== Excerpted passage ==
Three more teens charged in killing of 19-year-old near Thunderbird Falls trailhead

Timothy Hoffman holds a photograph of his 19-year-old daughter Cynthia Hoffman, as he addressed the court in the Anchorage Correctional Complex on Sunday, June 9, 2019. (Bill Roth / ADN)

Anchorage police have arrested three additional teenagers in the death of 19-year-old Cynthia Hoffman, found shot to death and dumped in a river at Thunderbird Falls near Chugiak on June 2.

Police say they now believe five teenagers were involved in a planned, coordinated attack on Hoffman, whose family has described her as a trusting young adult whose learning disabilities put her at a younger developmental age than her 19 years.

“It was planned. The victim was targeted,” said M.J. Thim, spokesman for the Anchorage Police Department.

The three new arrests announced by police Sunday include Caleb Leyland, 19, who is accused of providing the vehicle used on the day of the killing. Leyland faces charges of first-degree murder and first-degree conspiracy to commit murder.

A juvenile male and juvenile female were also arrested, according to the APD. Their cases are being handled through the Division of Juvenile Justice because of their age, making the details, including their names, confidential.

Denali Brehmer, 18, and Kayden McIntosh, 16, were previously arrested and charged. Police say they drove Hoffman to Thunderbird Falls for a purported hike on June 2, then bound her with duct tape, shot her in the head and threw her in the Eklutna River.

Denali Brehmer, 18, at her arraignment in the Anchorage Correctional Center on Sunday, June 9, 2019. Brehmer has been charged with first-degree murder in the death of Cynthia Hoffman, 19, in Thunderbird Falls last week. (Bill Roth / ADN)

== Work request 1 ==
Name every person identified by name in the news article.
These records are unrelated to the news article.

Records in a dataset
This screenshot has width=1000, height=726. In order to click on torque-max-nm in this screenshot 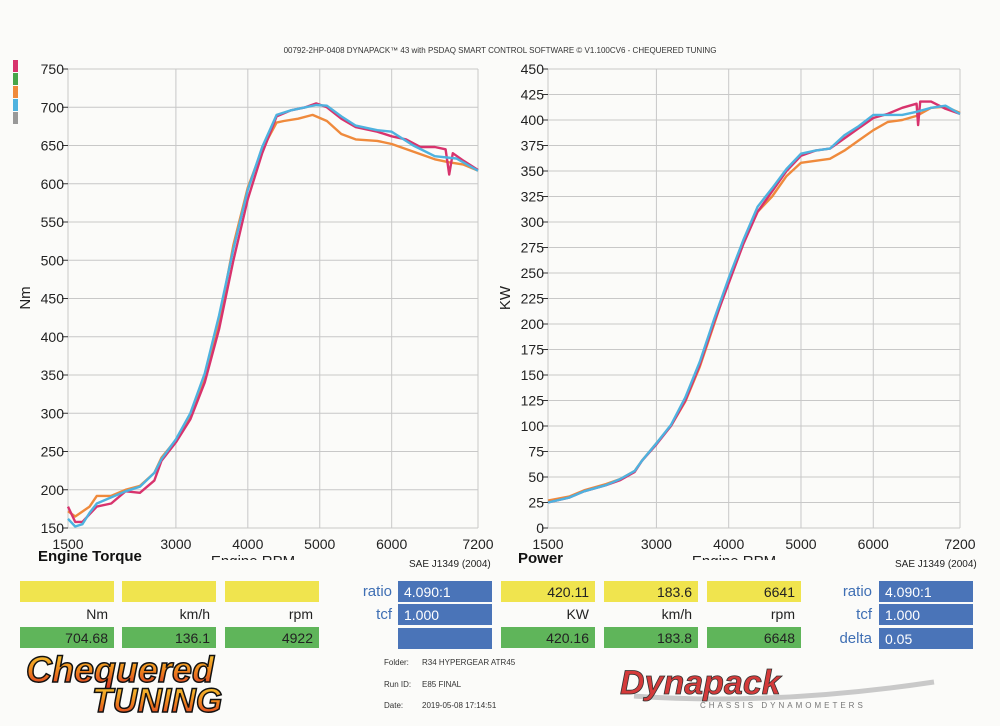, I will do `click(67, 592)`.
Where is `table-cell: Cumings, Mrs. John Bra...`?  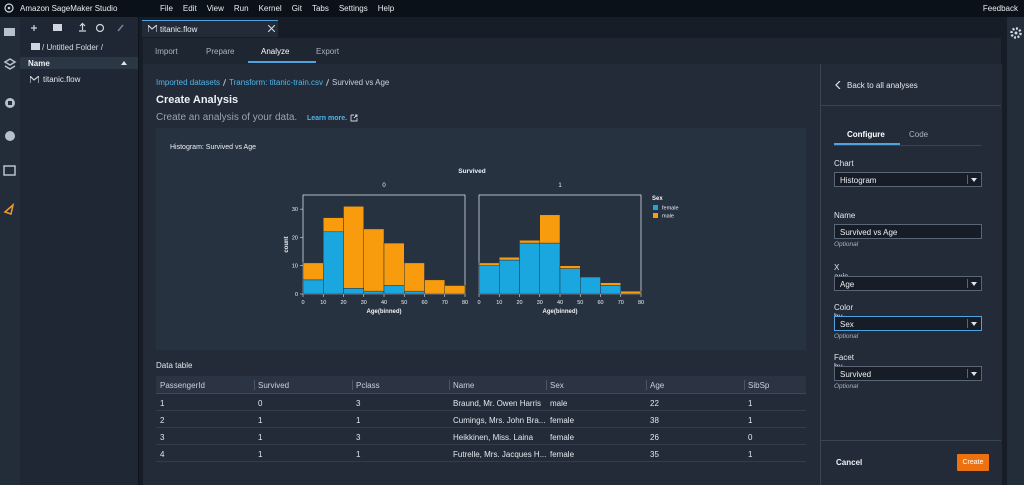 table-cell: Cumings, Mrs. John Bra... is located at coordinates (500, 420).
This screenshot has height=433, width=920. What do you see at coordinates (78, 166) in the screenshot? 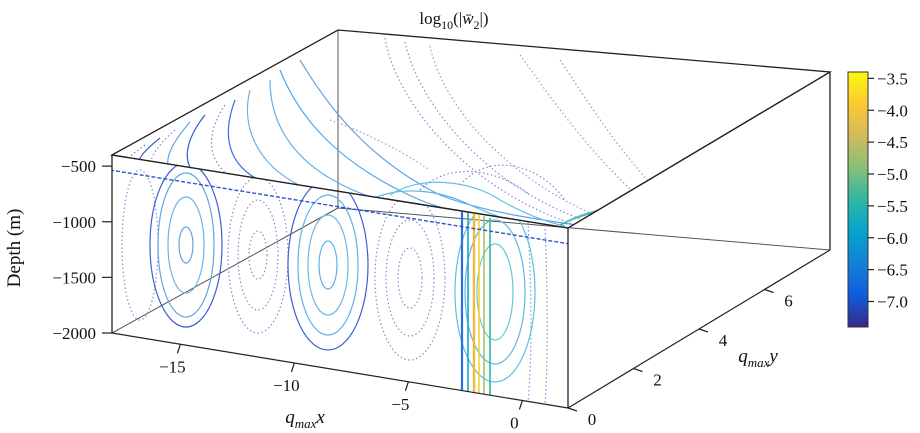
I see `depth-tick-label: −500` at bounding box center [78, 166].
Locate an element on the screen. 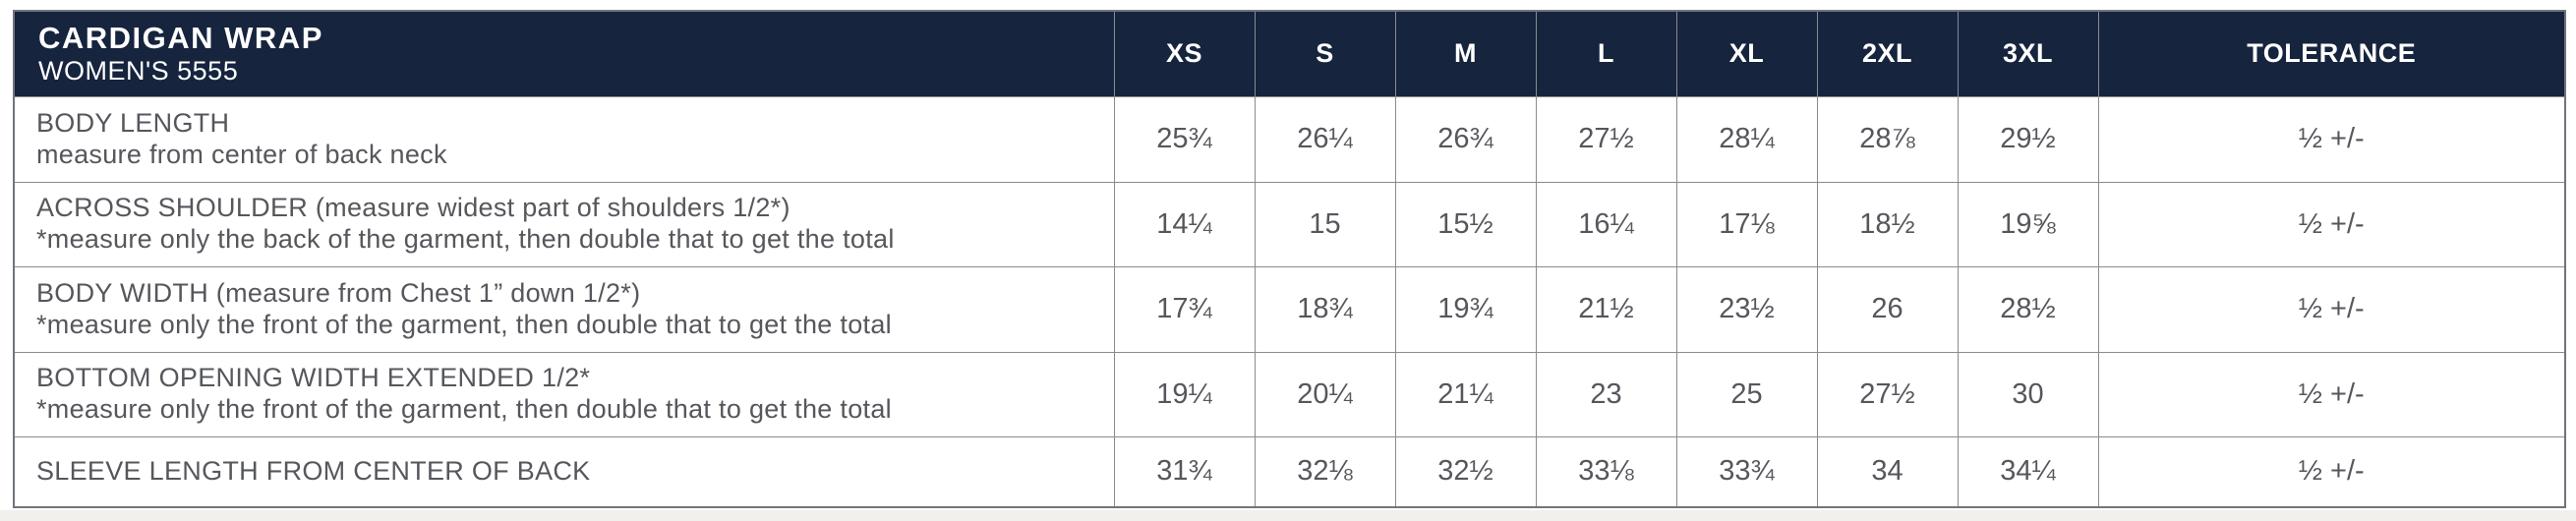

== Work request 2 ==
Render the records as a JSON list of strings, one string per line with blank lines dropped, beginning with the line that contains "This screenshot has height=433, width=920." and continuing through the end of the records. Leave the pictures out.

== Solution 1 ==
Timothy Hoffman, Cynthia Hoffman, Bill Roth, M.J. Thim, Caleb Leyland, Denali Brehmer, Kayden McIntosh

== Solution 2 ==
[
  "This screenshot has height=433, width=920. What do you see at coordinates (78, 166) in the screenshot? ",
  "I see `depth-tick-label: −500` at bounding box center [78, 166].",
  "Locate an element on the screen. "
]